SUPPLIED DATA:
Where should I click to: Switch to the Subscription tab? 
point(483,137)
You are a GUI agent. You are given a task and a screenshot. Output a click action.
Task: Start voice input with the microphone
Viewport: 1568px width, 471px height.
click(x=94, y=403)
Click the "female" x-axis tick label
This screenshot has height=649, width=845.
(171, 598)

WORK ORDER:
Write out all the records again, exactly as they appear.

ANSWER BELOW:
Where should I click to: Switch to the Subscription tab? 
point(483,137)
You are a GUI agent. You are given a task and a screenshot. Output a click action.
Task: Start voice input with the microphone
Viewport: 1568px width, 471px height.
click(x=94, y=403)
Click the "female" x-axis tick label
This screenshot has height=649, width=845.
(171, 598)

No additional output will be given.